Expert: Scotto - 10/29/2011

Question
QUESTION: Hello Sir,
        for a set of n  quadratic polynomials qi(x)=ai(x^2) +bi(x) +c,s.t n>3,is it possible that not exist
a Q(x) from the set s.t
Q(x)*a=Q0(x)*a0  +  Q1(x)*a1   +  .... +  Q(n-1)(x)*a(n-1);
(a linear combo of the rest of the quadratics)?
Key Point:its in the case :
n>3,
its fairly easy for n<=3.
Thanks.

ANSWER: Let me rewrite the equation as Q(x)*d = Q0(x)*d0  +  Q1(x)*d1   +  .... +  Q(n-1)(x)*d(n-1).
and assume that Q(x) = ax^2 + bx + c.

This generates the equations a0*d0 + a1*d1 + ... + an*dn = a,
b0*d0 + b1*d1 + ... + bn*dn = b, and
c0*d0 + c1*d1 + ... + cn*dn = c.

This would generate 3 equations with 3 unkwons, and that can be solved.

It would seem like if we had more equations, any thing beyond the first three constants could be taken as 0, resulting in our 3 equations with 3 unknowns from the first three equations.
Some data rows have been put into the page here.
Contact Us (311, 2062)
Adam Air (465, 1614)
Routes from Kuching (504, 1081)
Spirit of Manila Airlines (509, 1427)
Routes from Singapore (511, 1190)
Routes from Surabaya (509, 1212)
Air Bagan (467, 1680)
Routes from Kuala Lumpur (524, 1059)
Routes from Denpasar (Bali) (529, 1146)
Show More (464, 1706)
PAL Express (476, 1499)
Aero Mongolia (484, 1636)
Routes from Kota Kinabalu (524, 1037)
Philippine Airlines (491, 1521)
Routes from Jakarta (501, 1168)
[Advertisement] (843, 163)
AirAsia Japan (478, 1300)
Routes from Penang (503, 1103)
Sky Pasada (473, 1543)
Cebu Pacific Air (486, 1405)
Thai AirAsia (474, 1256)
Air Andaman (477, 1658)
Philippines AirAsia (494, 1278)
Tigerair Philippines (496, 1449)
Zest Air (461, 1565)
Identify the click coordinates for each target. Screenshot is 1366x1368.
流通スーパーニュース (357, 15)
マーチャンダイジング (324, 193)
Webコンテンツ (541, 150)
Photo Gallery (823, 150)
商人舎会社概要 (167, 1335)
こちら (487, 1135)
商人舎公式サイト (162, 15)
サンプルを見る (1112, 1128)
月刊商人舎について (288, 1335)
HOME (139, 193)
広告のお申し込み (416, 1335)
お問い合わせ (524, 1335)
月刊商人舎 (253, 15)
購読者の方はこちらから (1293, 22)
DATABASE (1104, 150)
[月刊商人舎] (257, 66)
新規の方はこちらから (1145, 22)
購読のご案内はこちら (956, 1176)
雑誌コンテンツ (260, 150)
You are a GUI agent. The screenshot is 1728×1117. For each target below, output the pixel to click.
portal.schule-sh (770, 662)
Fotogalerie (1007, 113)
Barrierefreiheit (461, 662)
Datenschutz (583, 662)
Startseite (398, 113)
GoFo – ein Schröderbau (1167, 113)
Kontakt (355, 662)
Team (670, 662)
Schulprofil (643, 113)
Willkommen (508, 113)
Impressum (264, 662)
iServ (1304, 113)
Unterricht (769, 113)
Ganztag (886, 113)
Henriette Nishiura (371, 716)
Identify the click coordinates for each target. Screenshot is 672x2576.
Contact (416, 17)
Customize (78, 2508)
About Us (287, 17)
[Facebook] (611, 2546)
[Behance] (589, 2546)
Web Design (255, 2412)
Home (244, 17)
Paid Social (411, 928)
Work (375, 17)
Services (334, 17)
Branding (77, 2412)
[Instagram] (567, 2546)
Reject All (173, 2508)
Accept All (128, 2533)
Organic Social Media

---------- FOLLOW-UP ----------

QUESTION: How about this proof i wrote?
proof try:
axiom(0):all operations over the real number domain;
axiom(1):exp(k*x)=a^(k*x);

exp(kx) is linearly independent of all other exp(ki*x) s.t ki!=k;
!= means not equal to.
where exp(kx) is the function in general( not the function  evaluated at x);

axiom(2):two different exponential functions can share at most one point.
axiom(3):two different polynomials of degree x can share at most x-1 point.exists point not shared.
claim:
for pi(var)=ai(var)+bi;
ai=exp(ki*xo);
bi=exp(ki*x1);
A system of equations
equ0,equ1,...,equi..,equ(n-1);
equi=> pi(x0)var0 +  pi(x1)var1 +...+pi(n-1)var(n-1)=vali;
for equ' where equ' could be any  equi 0<=i<n;
equ'!=a0*equ0+ a1*equ1+....+a(n-1)*equ(n-1);
for any non trivial ai(i.e system is linearly independent);
Proof:
Now exp(kx) is the function evaluated at xj;
let exp(knew*xj)=a0*exp(k0*xj)+a1*exp(kj*xj)+....+a(n-1)*exp(k(n-1)*xj);
for some exp(k'xi) which could be any exp(ki*xi);
0<=i<n;
if exp(k'xj)=exp(knew*xj) then
for any other xl s.t xl!=xj;
exp(k'xl)!=exp(knew*xl); by axiom(2);

therefore since the
p'(var) will  differ from the linear combination of the rest of the pi(var) in at least one coefficient,it is not equal to it.

therefore for p'(var) which could be any pi(var):
p'(var)!=a0*p(var0)+a1*p(var1)+.....+a(n-1)*p(var(n-1));

The points the pi(x) are evaluated at ; xi , are s.t xi!=xj; if i!=j;(the points are different allowing for use of axiom(3)),
and n>3,and the pi are different:

equ'!=a0*equ0+ a1*equ1+....+a(n-1)*equ(n-1);
Q.E.D.Thanks.

Answer
From what I read, this is very similar to what I wrote, but more to the point.
You're saying for a big factorial, we need several power of integers close to each other,
and that doesn't occur outside of 8 = 2³ and 9 = 3² with the next number, 10, being 2*5.